A motorized device was designed to work with common existing disc dispenser loader units, taking into account manufacturing costs, functional requirements, ease of use, safety and durability.
.01Requirements
The following requirements and considerations were defined in the assignment:
The dispenser should be powered by an electric motor from Bosch, and should be able to press down on the loader unit with a force exceeding 40N, though should never exceed 80N due to risk of damage.
The operator should be able to manually place petri dishes underneath the loader unit and swap out the loader unit itself.
Expected demand was estimated to be around 5,000 units per year, and the market was characterized by competitive pricing.
Further requirements were defined for the project.
02. Quantitative structures
The disc dispenser machine has 4 primary functions; a motor, a safety mechanism, a rotational to linear motion mechanism, and a dispenser mount or placement option.
Two simple principal functional structures were drawn, and for each function, a number of alternative possible solutions were considered.
.03Conceptualization
After considering the different options based on the specified requirements and criteria, two functional concepts were created, with different selections of structures for each function.
Concept 1 consists of a magnet-based torque limiter as the safety mechanism, a threaded mechanism for transferring power, fastening the loader unit with screws/bolts and a base frame consisting of both a petri dish plate and a stand. The dispenser machine pushes the loader unit down to the stand and then dispenses discs into the petri dish placed in the plate.

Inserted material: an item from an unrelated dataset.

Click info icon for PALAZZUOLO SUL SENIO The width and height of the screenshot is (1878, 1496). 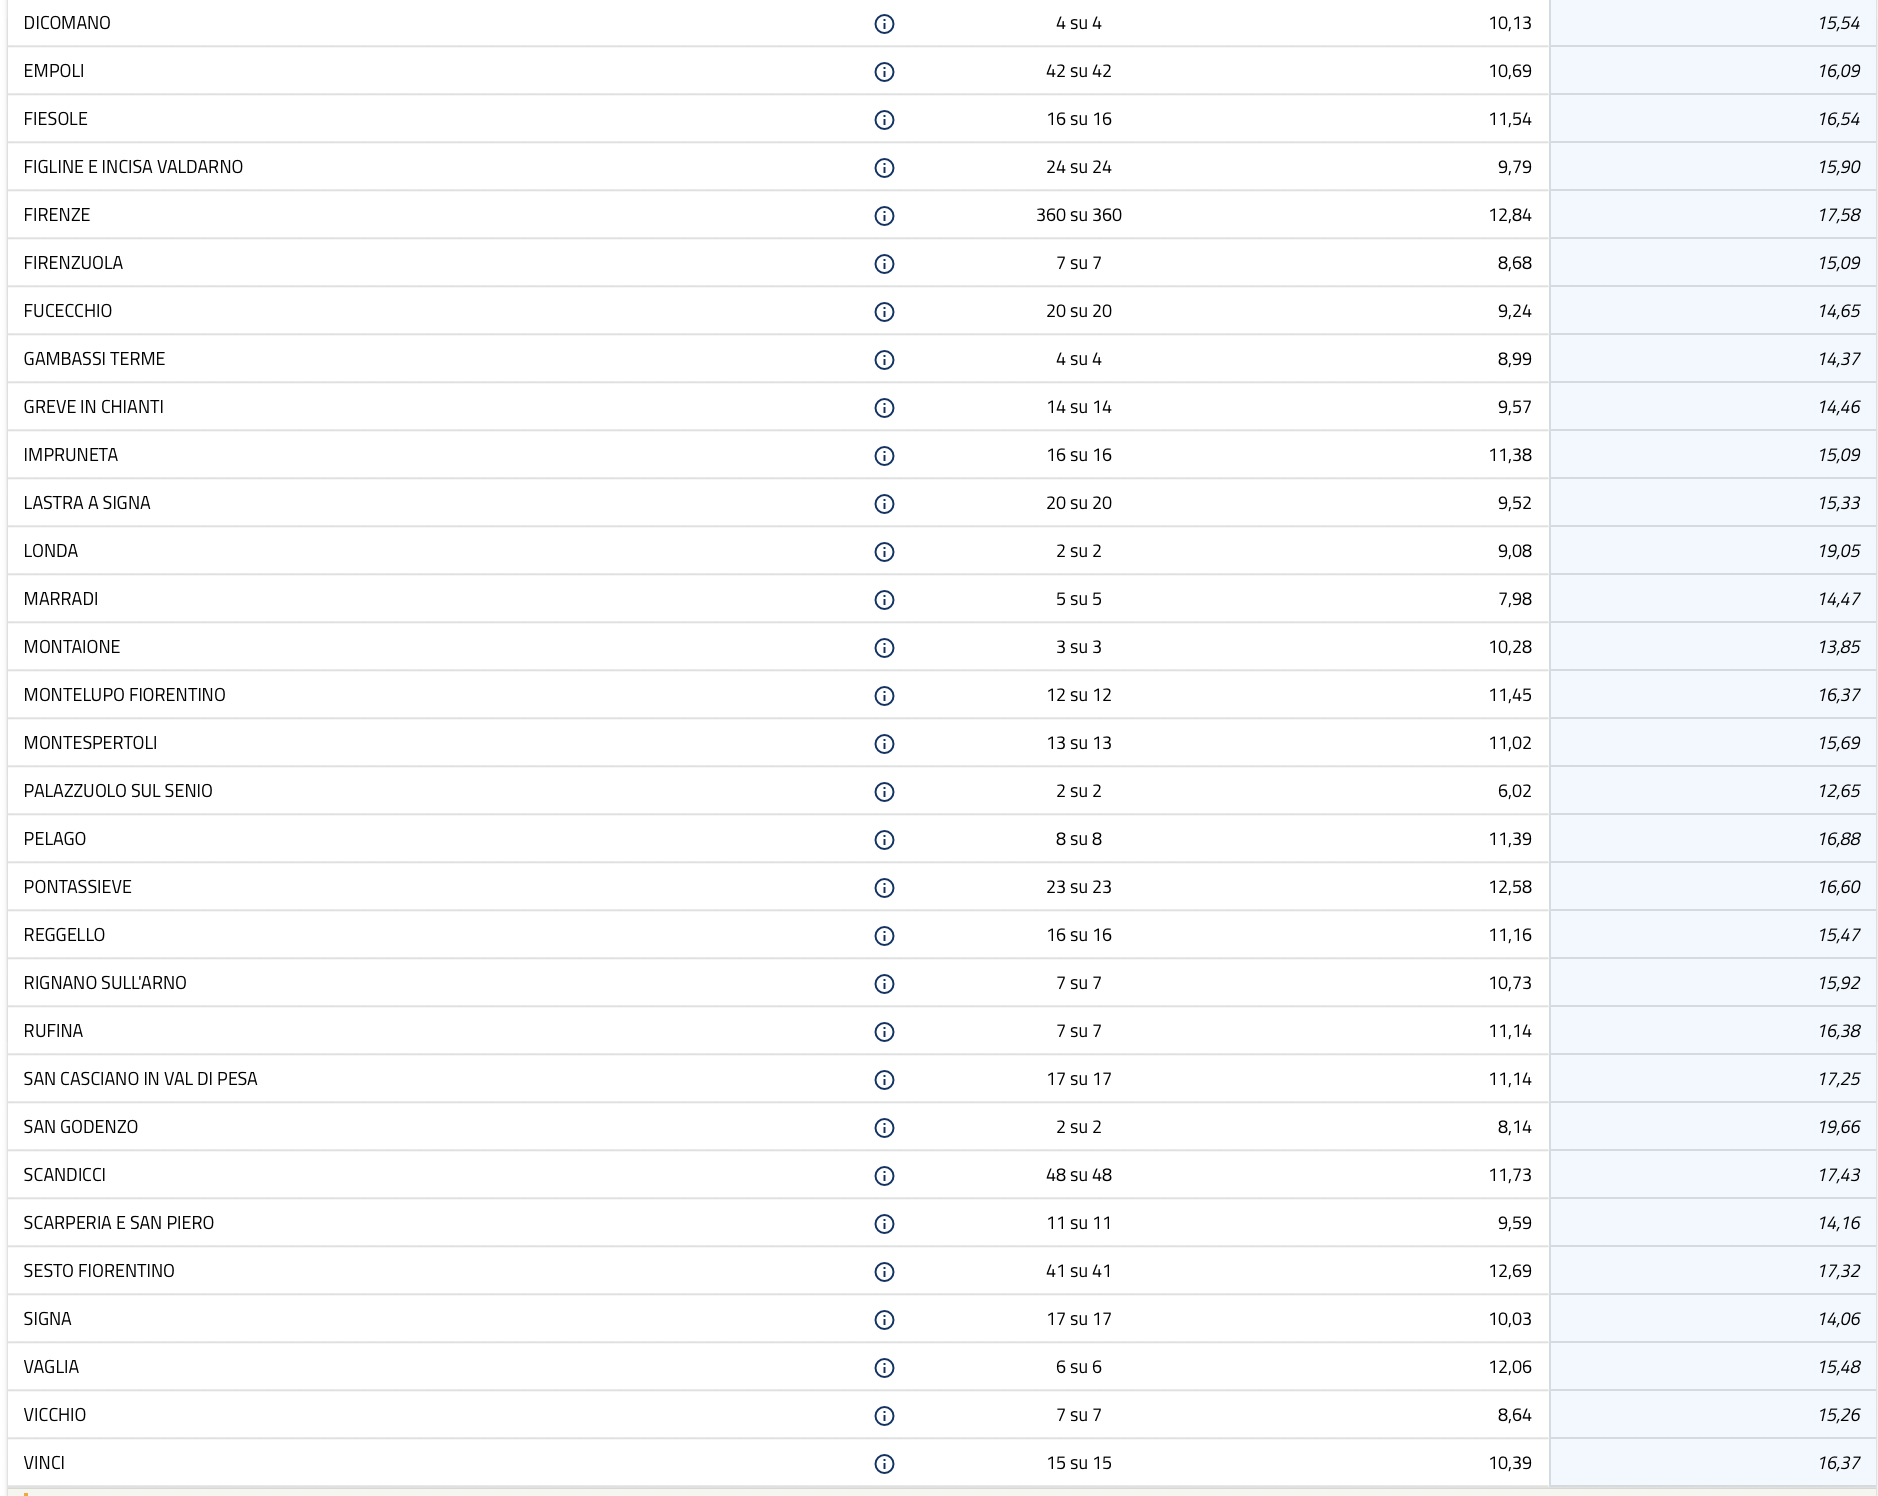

Concept 2 consists of a typical crank mechanism, the simple compression force limiter solution with a pre-tensioned spring, and a base stand including the petri dish plate for several sizes of petri dishes. There is no assembly of the loader unit, as it is placed on top of the stand, and the dispenser simply presses down on the top of the loader unit by means of a piston, which is connected to the cylinder through the spring.
Concept 2 was selected for further development. Ease of use, mechanical simplicity and durability were prioritized over size of the product. The loader units as well as petri dishes can be quickly replaced and are easy to position, and the spring mechanism provides a certain flexibility in how precise the loader unit must be placed height-wise.
04.Final design
Concept 2 was further developed and detailed:
A flexible base was designed for easy adjustment of the vertical position of the loader unit, and plastic top plates and fine adjustment rings with different sized holes can be inserted to allow the machine to function with a variety of loader units.

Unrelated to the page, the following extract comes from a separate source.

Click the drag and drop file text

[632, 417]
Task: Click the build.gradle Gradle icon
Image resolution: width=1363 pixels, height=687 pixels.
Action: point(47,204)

The rear cylinder is hollowed to allow for cabling to the motor, which is placed on the rear side of the front facing part of the steel sheet housing. The moving parts are located on the front side of the steel sheet housing, along with a stabilizing arm containing a bearing for the axle connected to the drive shaft.
Plastic covers shield the motor housing and the moving mechanical parts, and can be removed for serviceability.
.05Production and assembly
Considering the relatively low expected yearly production number, standard parts and simple manufacturing processes were deemed preferable, and focusing on minimizing the use of materials was deemed less important than durability.
Standard bolts and nuts, angle brackets, as well as threaded ends on cylinders were chosen for assembly. The housing was constructed using a bent piece of sheet steel painted for erosion resistance, and thermoforming was selected for the manufacture of most of the plastic parts, as they do not need to sustain heavy loads.